Un tiens vaut mieux que deux tu l’auras

L’entrepreneur part avec ce qu’il a, qui il est, ce qu’il connait et qui il connait. C’est à partir de ce qu’il a au départ que l’entrepreneur se met en action afin de convaincre des parties prenantes à s’engager dans son projet.

La perte acceptable

L’entrepreneur réfléchis en termes de pertes acceptables à venir et non de bénéfices. L’entrepreneur fixe une somme et des limites dans le temps de pertes acceptables. Combien et jusqu’à quand.

Le patchwork fou

Comme son nom l’indique, on ne sait pas vraiment dans quelle direction le projet va s’orienter suite à la venue de nouvelles parties prenantes. A chaque nouvelle partie prenante, c’est une nouvelle ressource telle que financière, humaine, matériel, etc. Le projet se construit tel un patchwork.

La limonade

En réalité, dans un projet entrepreneurial, il y a une succession de surprises (bonnes ou mauvaises) et ceci malgré toute la bonne volonté à vouloir tout planifier à l’avance.
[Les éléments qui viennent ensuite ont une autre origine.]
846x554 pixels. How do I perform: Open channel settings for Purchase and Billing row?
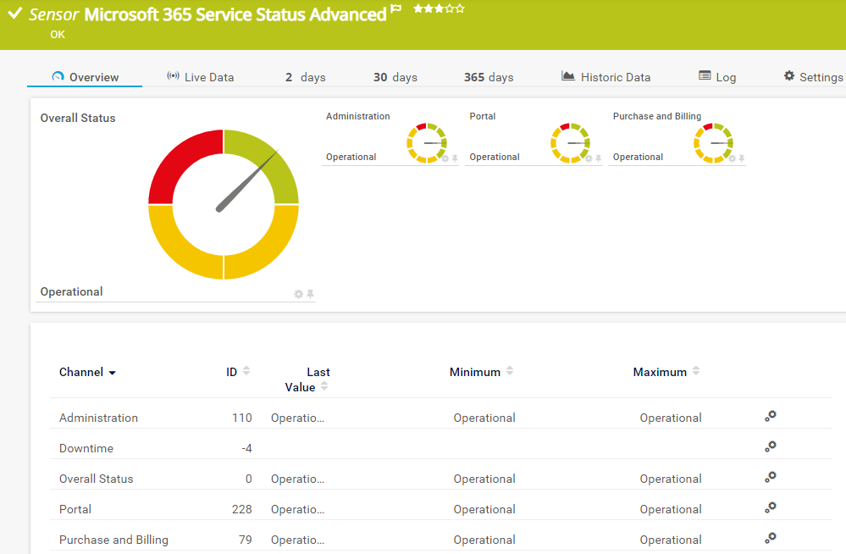[x=770, y=538]
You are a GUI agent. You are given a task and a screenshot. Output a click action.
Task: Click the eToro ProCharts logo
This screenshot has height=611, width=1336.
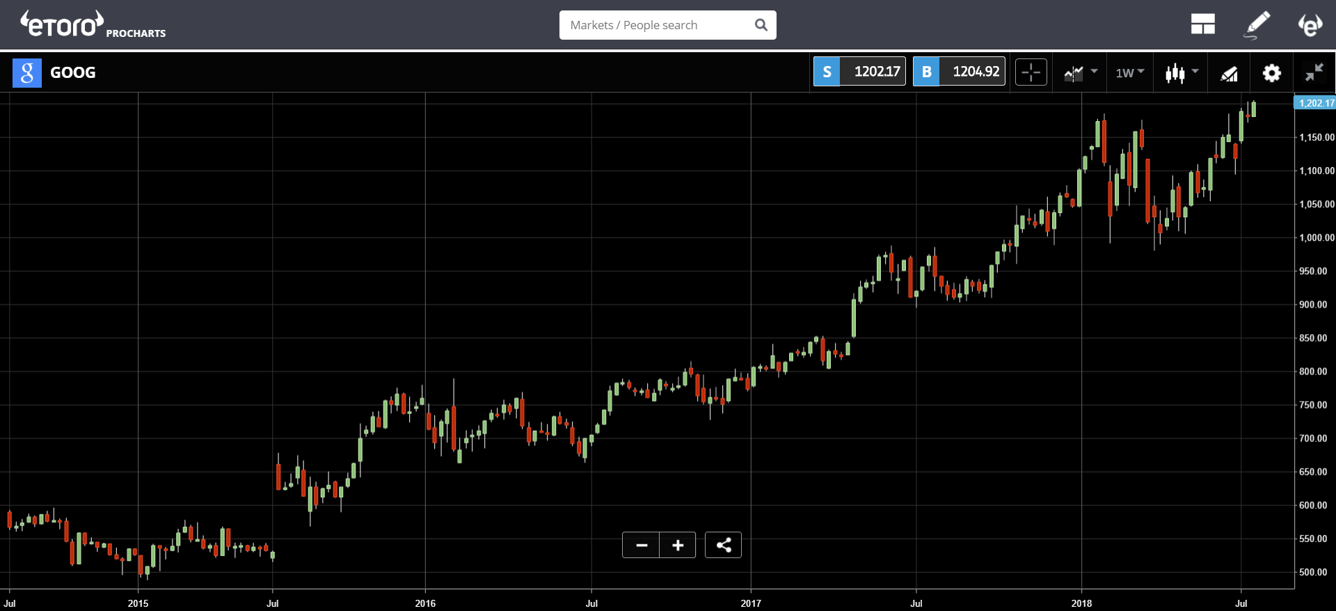point(93,24)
En effectuation, au lieu de se battre et dépenser son énergie à éviter les surprises, on va les accueillir et les exploiter afin d’en tirer partie.

Le pilote dans l’avion

L’entrepreneur n’est pas dans une logique de pronostique, ni n’essaye de prédire l’avenir, il essaye plutôt de le contrôler. Il transforme et construit l’avenir avec d’autres. Le futur dépend de ses actions dans le présent.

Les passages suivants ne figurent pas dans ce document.